Il vescovo di Belluno-Feltre Renato Marangoni ha proposto al pubblico "social" dell’Amico del Popolo e di RadioPiave alcune riflessioni e gli auguri per il 2019, nella forma di un’intervista realizzata l’ultimo dell’anno, il 31 dicembre, negli studi di Belluno.
«A volte la ragnatela sembra invisibile», ha detto il Vescovo pensando al tessuto della società sul nostro territorio, «bisogna andare vicino, oppure sbatterci addosso. Mi sembra che sia successo un po’ così con l’evento del 29 ottobre: la ragnatela è venuta fuori nella capacità di guardare avanti, al di là del disastroso. Non è scontato, per me è stato un fatto significativo».
«La sofferenza», ha detto ancora il vescovo, «l’ho vista e mi ci sono sentito dentro anch’io, nel rapporto con tutte le realtà nostre, le nostre parrocchie, implicate nella situazione difficile, nell’impossibilità di comunicare... Anch’io ho tentato di telefonare, mi sono trovato nella situazione di non sapere... Subito dopo quel 29 ottobre c’erano le celebrazioni dei morti e dei santi, ho dovuto chiedere aiuto ai Vigili del fuoco. Ma mi ha colpito questo: sfondando un pochettino la porta, si è aperto un mondo e uno stile di collaborazione che secondo me va lavorato, va evidenziato e va tradotto in un progetto. E questo va fatto insieme, lavorandoci insieme, ascoltandoci: questo secondo me è un grande seme da coltivare. Bisogna che ci lavoriamo. È un fronte di vitalità, di vita, di futuro».
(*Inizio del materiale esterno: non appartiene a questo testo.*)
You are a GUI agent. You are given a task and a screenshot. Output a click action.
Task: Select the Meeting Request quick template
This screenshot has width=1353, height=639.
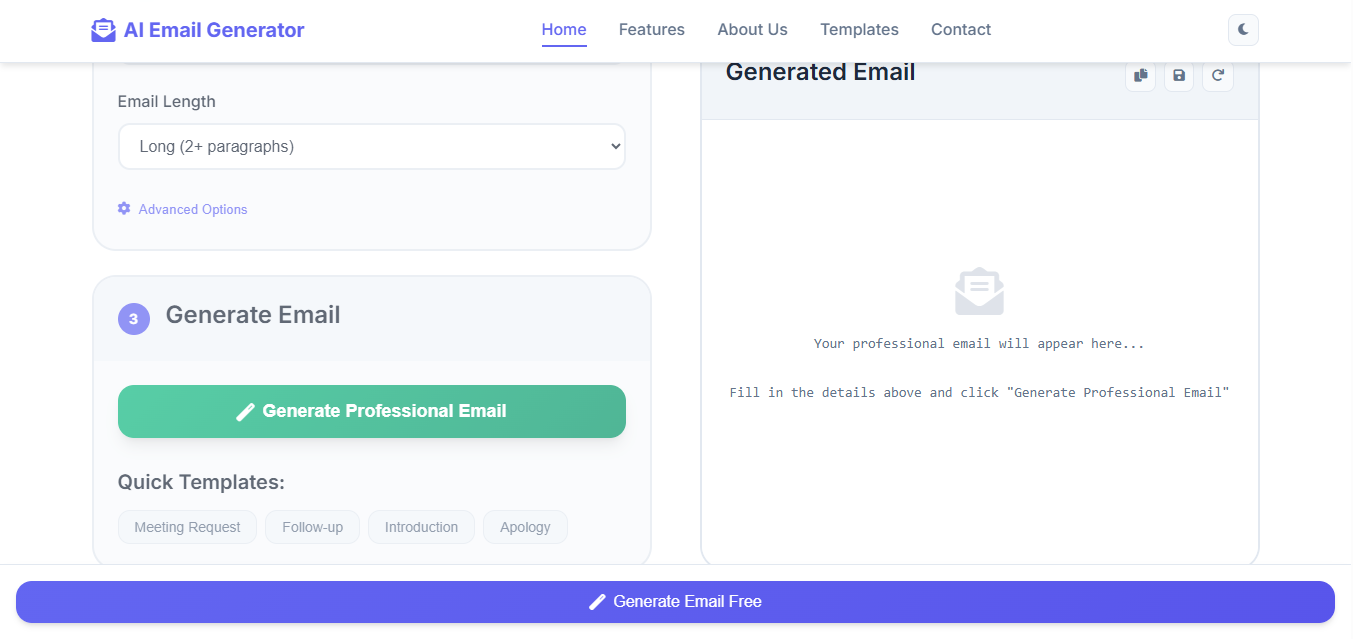point(187,527)
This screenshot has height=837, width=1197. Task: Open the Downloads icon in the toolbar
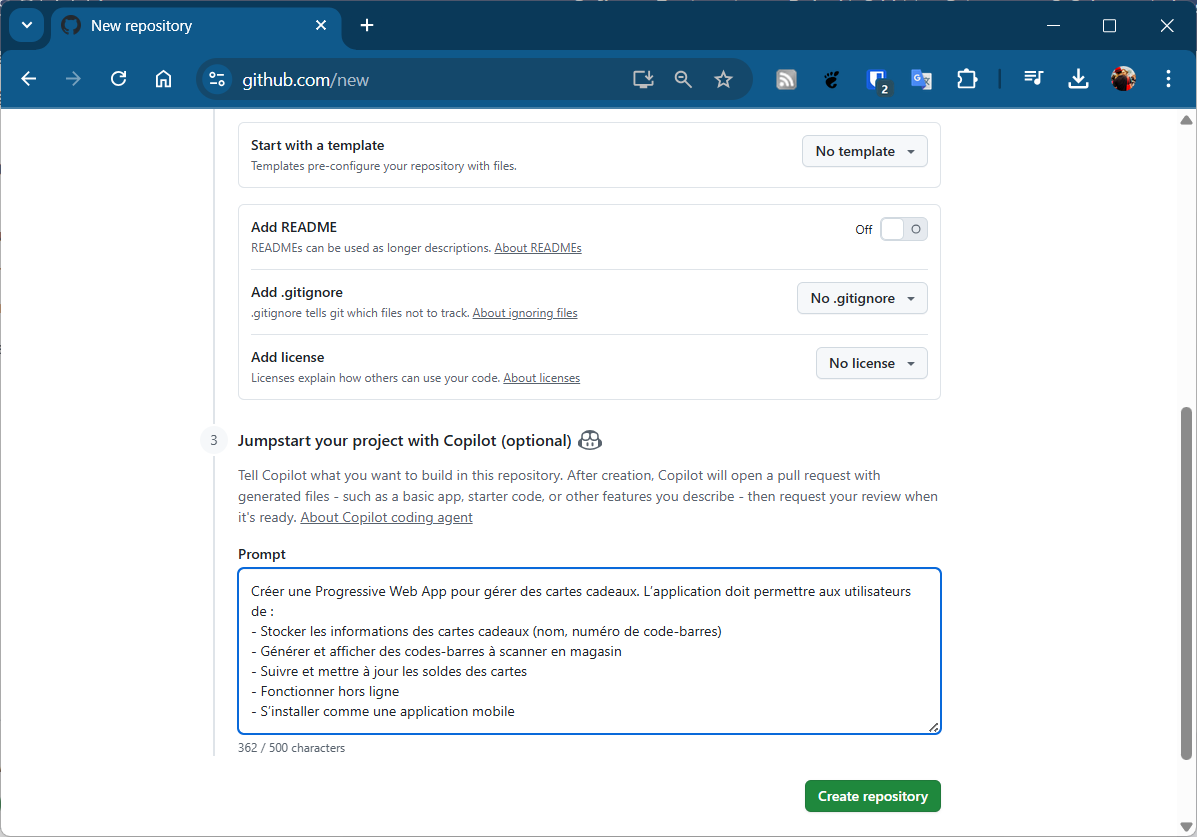click(1078, 78)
Il Censis analizzando la società restituisce l’immagine degli italiani come popolo "polverizzato" e arrabbiato. «Mi ha colpito l’analisi del Censis, però io la realtà la guarderei così: mettiamoci insieme per far nascere una potenzialità. Non siamo arrabbiati, l’ho visto in quei giorni lì, non c’era rabbia, non ho sentito parole cattive, ho visto invece gesti di accoglienza, è venuto fuori qualcosa che c’è: bisogna che ci aiutiamo».
E poi dobbiamo procedere alla rivisitazione della nostra tradizione, delle nostre articolazioni in cui il territorio è storicamente diviso. «Chi di noi può dire di avere solo un’appartenenza?», ci chiede il vescovo nell’intervista, e poi: «Mi è piaciuto moltissimo quando la storica Luciana Palla, alla presentazione del suo libro sulla guerra, ha detto: io mi sento fodom, bellunese, italiana. Ecco, mille sono le appartenenze, dobbiamo abituarci a riconoscere che il plurale abita ormai dentro la nostra individualità. Abbiamo una parola profetica da dire, in questo, e qui c’è anche un augurio»: non va bene «la rivendicazione di essere uniformi, un monoblocco, sappiamo riconoscere la pluralità che c’è in noi, che non ci fa perdere la nostra identità. Noi diventiamo facendo esperienze di vita e d’incontro con gli altri, verso quella fraternità a cui ci ha sollecitato il Papa nel giorno di Natale».
Nell’intervista si toccano anche i temi della demografia, del calo della popolazione, della denatalità. «Penso che, guardando anche alla storia, ci sono stagioni diverse, stagioni di caduta e stagioni di ripresa: diamo fiducia alle politiche positive, alle buone iniziative. Probabilmente prepareranno una rigenerazione. Vedo i giovani delle nostre parrocchie radicati al loro territorio, affezionati: questo è un segnale, dobbiamo metterci in ascolto, capire come loro lo sentono, il loro territorio e aiutare per quel possiamo, come adulti. Non dobbiamo perdere la speranza e la fiducia. È anche l’augurio che faccio, soprattutto a chi è più a disagio. La solidarietà ci porti anche a farci carico gli uni degli altri».